## [INPUT RECORDS]
=== Begin Enclosure ===

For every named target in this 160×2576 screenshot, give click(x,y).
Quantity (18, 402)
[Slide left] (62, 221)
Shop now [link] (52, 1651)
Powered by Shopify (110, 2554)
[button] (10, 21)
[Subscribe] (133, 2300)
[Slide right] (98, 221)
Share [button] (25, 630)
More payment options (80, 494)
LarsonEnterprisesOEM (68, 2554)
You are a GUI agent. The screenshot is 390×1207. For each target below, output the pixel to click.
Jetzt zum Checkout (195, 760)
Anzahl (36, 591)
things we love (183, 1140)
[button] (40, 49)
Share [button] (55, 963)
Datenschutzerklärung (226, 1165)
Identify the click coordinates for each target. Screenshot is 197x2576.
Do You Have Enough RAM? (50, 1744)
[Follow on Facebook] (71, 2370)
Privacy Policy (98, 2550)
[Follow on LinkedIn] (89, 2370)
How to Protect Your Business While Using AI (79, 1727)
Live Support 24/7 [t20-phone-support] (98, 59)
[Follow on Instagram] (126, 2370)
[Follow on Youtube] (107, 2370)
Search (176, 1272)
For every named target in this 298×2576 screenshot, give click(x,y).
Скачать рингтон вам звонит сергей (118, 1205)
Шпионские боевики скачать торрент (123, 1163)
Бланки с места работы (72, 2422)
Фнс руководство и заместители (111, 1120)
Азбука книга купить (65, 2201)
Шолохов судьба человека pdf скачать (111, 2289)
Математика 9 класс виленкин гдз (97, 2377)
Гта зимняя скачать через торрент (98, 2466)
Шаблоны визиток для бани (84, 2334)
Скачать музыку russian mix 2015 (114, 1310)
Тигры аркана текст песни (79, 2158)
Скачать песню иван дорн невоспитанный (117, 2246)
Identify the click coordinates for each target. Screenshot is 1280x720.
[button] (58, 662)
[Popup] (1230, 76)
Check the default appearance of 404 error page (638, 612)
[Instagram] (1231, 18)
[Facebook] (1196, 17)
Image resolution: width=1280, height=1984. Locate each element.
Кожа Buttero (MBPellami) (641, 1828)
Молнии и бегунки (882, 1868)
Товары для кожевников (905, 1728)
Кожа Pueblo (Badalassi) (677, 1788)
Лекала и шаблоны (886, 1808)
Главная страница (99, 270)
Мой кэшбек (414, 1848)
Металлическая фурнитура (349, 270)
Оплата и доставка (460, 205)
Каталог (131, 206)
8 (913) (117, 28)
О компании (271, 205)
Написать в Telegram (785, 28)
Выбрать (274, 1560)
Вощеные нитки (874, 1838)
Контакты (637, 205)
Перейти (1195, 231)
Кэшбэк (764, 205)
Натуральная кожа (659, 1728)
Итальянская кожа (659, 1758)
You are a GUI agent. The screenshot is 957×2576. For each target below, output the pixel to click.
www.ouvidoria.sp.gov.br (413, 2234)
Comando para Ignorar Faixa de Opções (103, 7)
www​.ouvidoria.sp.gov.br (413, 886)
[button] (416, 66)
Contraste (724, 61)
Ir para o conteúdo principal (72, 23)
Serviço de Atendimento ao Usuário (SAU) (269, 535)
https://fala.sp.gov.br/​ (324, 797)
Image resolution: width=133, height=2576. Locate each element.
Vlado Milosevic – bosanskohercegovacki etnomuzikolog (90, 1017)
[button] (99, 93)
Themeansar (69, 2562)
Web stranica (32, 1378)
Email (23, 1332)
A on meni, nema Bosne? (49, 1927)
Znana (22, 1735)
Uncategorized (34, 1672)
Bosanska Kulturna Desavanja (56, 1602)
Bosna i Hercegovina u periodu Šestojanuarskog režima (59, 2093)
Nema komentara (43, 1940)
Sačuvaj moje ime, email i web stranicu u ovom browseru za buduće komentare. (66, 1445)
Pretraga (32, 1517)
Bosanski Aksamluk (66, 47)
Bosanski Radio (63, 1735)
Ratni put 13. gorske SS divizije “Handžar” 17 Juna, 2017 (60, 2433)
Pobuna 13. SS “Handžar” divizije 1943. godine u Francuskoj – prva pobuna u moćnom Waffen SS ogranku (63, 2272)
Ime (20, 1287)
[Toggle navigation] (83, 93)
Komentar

=== End Enclosure ===

## [WHAT TO DO]
In the entries above, please find the line with "Quantity (18, 402)" and the line with "Datenschutzerklärung (226, 1165)", then write out exactly those two lines and every line between them, and nothing more.

## [WRITTEN ANSWER]
Quantity (18, 402)
[Slide left] (62, 221)
Shop now [link] (52, 1651)
Powered by Shopify (110, 2554)
[button] (10, 21)
[Subscribe] (133, 2300)
[Slide right] (98, 221)
Share [button] (25, 630)
More payment options (80, 494)
LarsonEnterprisesOEM (68, 2554)
You are a GUI agent. The screenshot is 390×1207. For each target below, output the pixel to click.
Jetzt zum Checkout (195, 760)
Anzahl (36, 591)
things we love (183, 1140)
[button] (40, 49)
Share [button] (55, 963)
Datenschutzerklärung (226, 1165)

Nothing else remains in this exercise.